最後になりますが、国の形にも関わる国民的議論が必要な事柄において、目先のことばかりを重視した論調や、自分ファーストの傾向が徐々に広がりつつあるように感じております。7月に開催された全国知事会議の宣言にも、国政に将来に向けての長期ビジョンに基づいた政策議論を望むことが盛り込まれました。
参議院選挙の争点の一つになった物価高対策の給付金や減税であれば、物価高の原因を国が国民に分かりやすく説明した上で、対策となる給付金や減税の効果、財源を示し、国全体でお互いの考えを尊重しながら様々な意見がたたかわされることが大切だと思います。そうした中で、税金の所得再分配の役割や、給付と負担のバランスについて将来を見据えた骨太な議論が国民間で進んでいって欲しいと思います。8月に国は米価の高騰について要因や対応の検証などを示しました。高騰の理由に需給の見通しが十分でない中、生産量が足りていると判断したことが挙げられ、国は事実上の減反政策を見直し、増産に舵を切ることを表明しました。食料安全保障を視野に入れ、増産時に値崩れを防ぐ方策、農家が持続的に安定した生産ができる仕組みなど丁寧に議論すべき大切な課題が多々あると考えます。国には日本の食を支える地方農家の現場を踏まえた鳥瞰的な議論をしていただきたいと思います。
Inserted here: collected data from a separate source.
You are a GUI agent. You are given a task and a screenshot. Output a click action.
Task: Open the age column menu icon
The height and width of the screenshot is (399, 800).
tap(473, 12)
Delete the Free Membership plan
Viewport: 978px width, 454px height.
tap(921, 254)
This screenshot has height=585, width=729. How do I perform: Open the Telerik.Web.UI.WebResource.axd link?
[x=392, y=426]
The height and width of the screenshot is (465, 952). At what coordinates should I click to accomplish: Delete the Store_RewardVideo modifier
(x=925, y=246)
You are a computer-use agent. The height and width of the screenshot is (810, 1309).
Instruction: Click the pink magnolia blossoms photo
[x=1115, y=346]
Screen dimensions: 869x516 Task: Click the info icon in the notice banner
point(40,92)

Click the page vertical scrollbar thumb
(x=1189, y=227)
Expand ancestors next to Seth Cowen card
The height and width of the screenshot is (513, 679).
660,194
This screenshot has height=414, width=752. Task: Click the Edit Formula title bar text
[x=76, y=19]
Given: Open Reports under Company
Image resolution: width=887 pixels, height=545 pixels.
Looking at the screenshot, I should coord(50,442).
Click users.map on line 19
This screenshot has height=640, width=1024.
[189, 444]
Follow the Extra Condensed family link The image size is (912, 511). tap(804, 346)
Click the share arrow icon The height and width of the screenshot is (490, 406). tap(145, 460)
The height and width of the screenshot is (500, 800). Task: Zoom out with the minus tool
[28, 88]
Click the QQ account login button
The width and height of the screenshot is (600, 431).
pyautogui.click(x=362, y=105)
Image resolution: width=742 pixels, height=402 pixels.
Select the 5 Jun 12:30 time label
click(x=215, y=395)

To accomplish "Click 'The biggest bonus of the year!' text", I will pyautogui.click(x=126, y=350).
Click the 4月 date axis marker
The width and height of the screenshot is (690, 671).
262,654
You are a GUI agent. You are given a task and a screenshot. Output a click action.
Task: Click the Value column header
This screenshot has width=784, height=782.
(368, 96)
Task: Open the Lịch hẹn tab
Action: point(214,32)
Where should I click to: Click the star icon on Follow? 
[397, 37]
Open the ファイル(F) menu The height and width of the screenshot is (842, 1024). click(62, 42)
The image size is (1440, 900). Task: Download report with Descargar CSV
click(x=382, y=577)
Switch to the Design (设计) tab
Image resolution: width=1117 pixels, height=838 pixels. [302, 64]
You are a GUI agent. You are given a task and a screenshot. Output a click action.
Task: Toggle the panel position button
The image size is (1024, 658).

また、これまで築いてきたこの国の様々な仕組みが時勢に追いついていないと考えております。診療報酬は2年に1度改定されますが、その間も物価は上がり、公立・民間とも病院経営が厳しい状況です。自治体と国の機動性には大きな差があります。佐賀県は概ね3か月おきにその時点に応じた実質的な補正予算を編成するなどし、スピード感を持ち迅速に対応していますが、国は経済対策等新たに補正予算を編成し施策を実行するのに相応の時間を要します。新型コロナウイルス等の危機管理対応でもわかるように、事態の変化や支援体制などを的確に把握しているのは現場である自治体であります。
国において、あるべき国の形として、国が真の意味で地方を重視していくことが国自体を前に進めることを認識し、国が地方に大胆に任せることの整理が改めて必要だと私は考えております。国は大きな方向性を示し、地方によって異なる想いや考え方、その政策を尊重する。地方は現場に根差し地域を想い、自らの力で地域を輝かせるための処方箋を生み出していく。そうした国と地方の関係が必要だと思います。
そして、これまでの常識や経験の延長線上では予測できない不確実性の時代にこそ、未来に向けたグランドデザインを示すリーダーの役割が大切だと考えております。佐賀県においては私自身も研鑽を積み、自らを常にアップデートし、世界の趨勢や時代の変化を俯瞰しながら、佐賀が目指す姿を真っすぐに提案していきたいと思います。この個性豊かな佐賀から世界に向けて新たな価値を創造し続けることに、県民の皆さんとともに全力で取り組んでまいります。
以上、今回提案いたしました議案などについて御説明申し上げました。よろしく御審議いただきますようお願い申し上げます。